MATO GROSSO
Com 70% das obras executadas, governador vistoria novo Hospital Júlio Müller
MATO GROSSO
Com 70% das suas obras executadas, o novo Hospital Universitário Júlio Müller vai ampliar a capacidade de atendimento do Sistema Único de Saúde em Mato Grosso. O andamento das obras foi vistoriado, nesta segunda-feira (30.09), pelo governador Mauro Mendes, secretário de Estado de Infraestrutura e Logística, Marcelo de Oliveira, e o reitor da Universidade Federal de Mato Grosso (UFMT), Evandro Silva.
O investimento total na obra é de R$ 221 milhões, inicialmente divididos entre o Estado e o Governo Federal. O hospital terá 58,3 mil metros quadrados de área construída, sendo o maior de Mato Grosso. Serão oito blocos, com 228 leitos de internação, 63 UTI, sendo 18 pediátricos e 25 neonatais, além de 12 centros cirúrgicos, 85 consultórios, 45 salas de exame, entre outros equipamentos.
O governador Mauro Mendes destacou o estágio da obra e o serviço que o hospital irá prestar à sociedade. “O atual Júlio Müller não tem a estrutura adequada para o serviço que ele presta, para ser um hospital de referência. Estamos colocando muito dinheiro nessa obra, esperando que ela possa contribuir para o nosso Sistema de Saúde”, disse.
O reitor da UFMT lembrou que o atual hospital tem 104 leitos e 15 mil metros de área construída, números bem inferiores em relação à nova estrutura. Ele também lembrou que além do atendimento de especialidades médicas, o hospital é importante na formação de profissionais da área da saúde, como médicos, enfermeiros, psicólogos e nutricionistas.
“Esse hospital vai ser um ponto de desenvolvimento e produção de conhecimento. São 40 médicos formados por ano. Vamos poder oferecer outras especialidades que hoje não estão disponíveis, como odontologia. Além de dar assistência na saúde, a função desse hospital é a formação de excelentes profissionais”, disse o reitor Evandro Silva.

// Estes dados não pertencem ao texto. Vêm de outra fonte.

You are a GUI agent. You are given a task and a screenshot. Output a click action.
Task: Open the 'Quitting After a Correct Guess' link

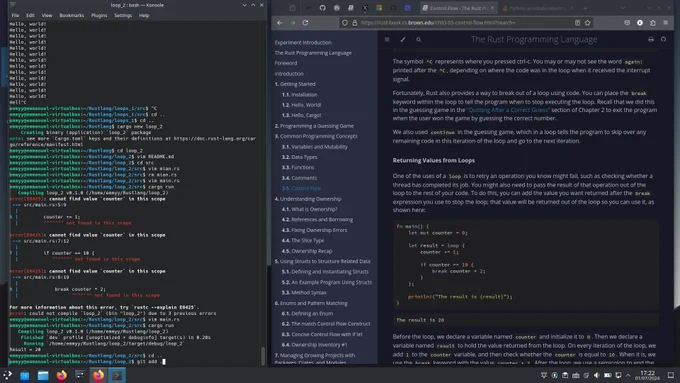pos(508,110)
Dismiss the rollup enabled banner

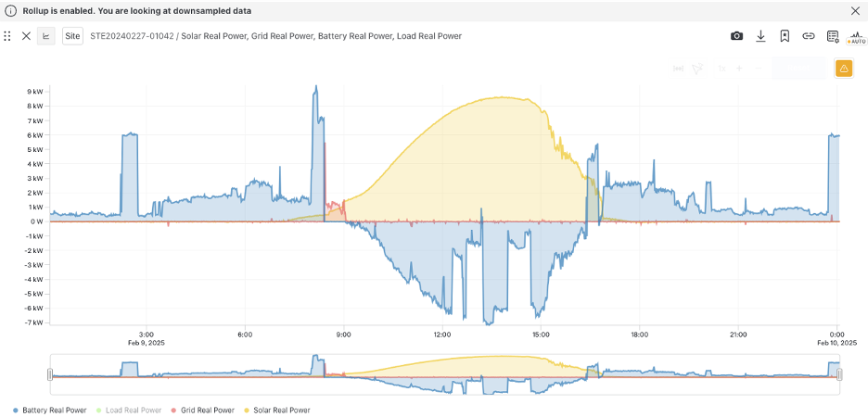855,11
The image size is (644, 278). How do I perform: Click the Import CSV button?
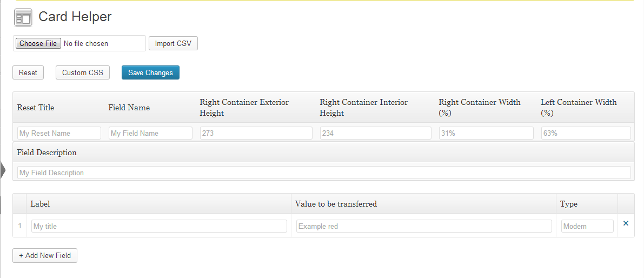(x=173, y=43)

Após a conclusão da obra, o prédio será entregue para a UFMT. O Governo Federal, por meio da Empresa Brasileira de Serviços Hospitalares, será o responsável por sua administração e por colocar o novo Júlio Müller em operação.
A vistoria desta segunda-feira percorreu todos os blocos do hospital, que já foram erguidos. Alguns já estão com a estrutura quase pronta, enquanto em outros os trabalhos avançam na parte de alvenaria e instalação de equipamentos.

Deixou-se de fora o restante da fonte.